Для будущего опасность здесь кроется не в забвении, а в измельчании и сужении памяти. Поэтому в заключение хотелось бы вкратце остановиться на возможностях потери качества памяти или на повышении этого качества.

Упрочение (Verfestigung). Один из вопросов заключается в нахождении таких форм стабилизации памяти, которые одновременно не повлекут за собой ее омертвение и окаменение. Здесь особенно следует оберегать память от инертной стереотипизации. Память должна обновлять накопленное знание за счет его живого столкновения с актуальными проблемами современности. Такое обновление препятствует ритуализации, застывшим клише; активную роль при этом способно сыграть искусство с его выставками, художественными текстами и кинофильмами, которые вносят важный культурный вклад в сохранение живой и правдивой памяти. Подобные проекты расширяют историческое представление благодаря точным формам актуализции прошлого.

Холостой ход (Leerlauf). Мемориальная заповедь французов (применительно к утрате Эльзаса и Лотарингии) после поражения от немецко-прусской армии в войне 1870 – 1871 годов гласила: «Никогда не говорить, но всегда думать об этом!» Чрезмерное насыщение памяти продуктами СМИ описывается перевертышем этой формулы: «Постоянно говорить, но не задумываться об этом». Вызывают критику лишь те тенденции в СМИ, когда медийные программы страдают рутинностью, а усиленная эксплуатация тех или иных тем ведет к их выхолащиванию. Это не значит, что использование СМИ всегда ведет к такому выхолащиванию. Об этом Теодор Адорно сформулировал свой тезис № 40 в книге «Minima Moralia». В 1950-е годы еще существовал консенсус, объединявший Адорно и Хайдеггера, считавших, что применительно к травматическому прошлому «слово – серебро, а молчание – золото». Но золотое молчание может длиться лишь до тех пор, пока каждый знает, что оно подразумевает. После того как коммуникативная память целиком переходит в память культурную, именно СМИ становятся необходимой опорой для сохранения памяти.

Делегирование. Институционализация и профессионализация мемориальной культуры, сопряженные с ростом числа «работников мемориальной сферы», порождают опасность делегирования памяти специалистам. Сохранение памяти становится задачей, которая передается в надежные и компетентные руки, минуя широкие слои населения; тем самым отдельный индивид может чувствовать себя освобожденным от труда сохранения памяти.

Тривиализация. Проблема тривиализации памяти неизбежно возникает в связи с деконтекстуализацией. Нормирование, коммерциализация, китч – все это следствия «бесплатной» памяти, не вызывающей дискуссий и споров. Еврейско-американский историк Питер Новик утверждает, что память о Холокосте не занимает в США центрального места и не является живой. Слишком уж она «бесплатна». Зато, по его мнению, споры вызывает память о работорговле, об истреблении индейцев, о гражданской войне или о Хиросиме.
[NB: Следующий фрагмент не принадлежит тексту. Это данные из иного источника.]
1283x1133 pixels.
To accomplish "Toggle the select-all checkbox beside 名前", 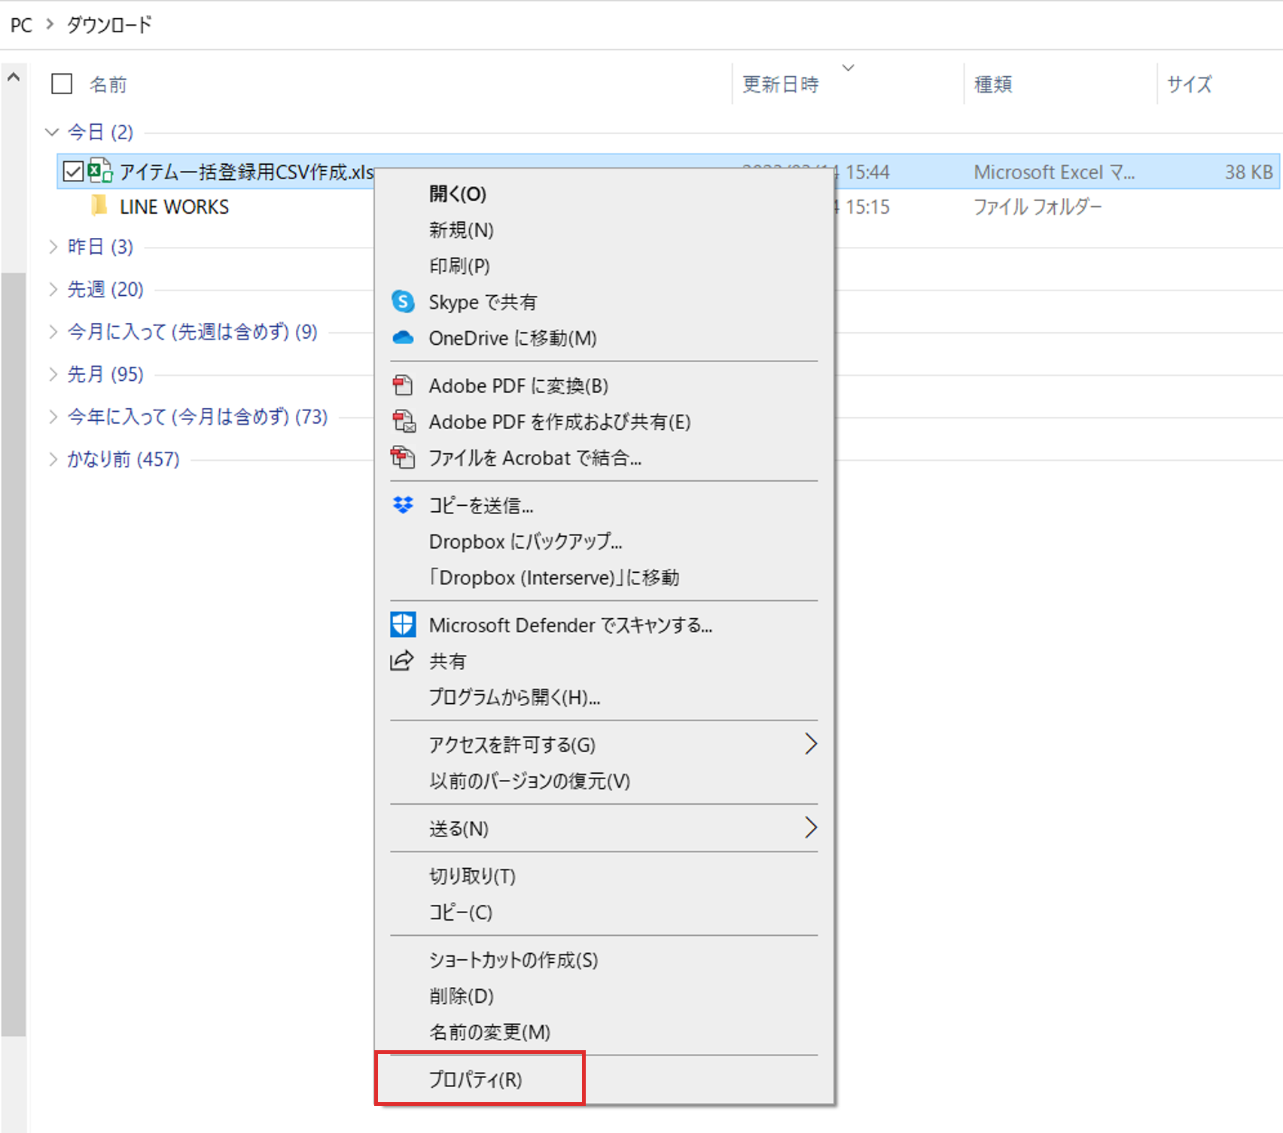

Сужение. Необходимо постепенно устранять белые пятна, обусловленные концентрацией внимания на Холокосте, и добиваться большей дифференцированности в представлении о прошлом. Конкретно это означает, что следует способствовать общественному признанию и для других жертв, например для цыган, гомосексуалистов, иных групп, преследовавшихся по религиозным или политическим мотивам. Когда конкуренция притязаний прекратится и в рамках расширенной европейской памяти закончится практика взаимного отторжения, общественное признание получат и другие формы травматизации помимо Холокоста, сопряженные со Второй мировой войной, такие как ковровые бомбардировки немецких городов или принудительные депортации из Восточной Европы.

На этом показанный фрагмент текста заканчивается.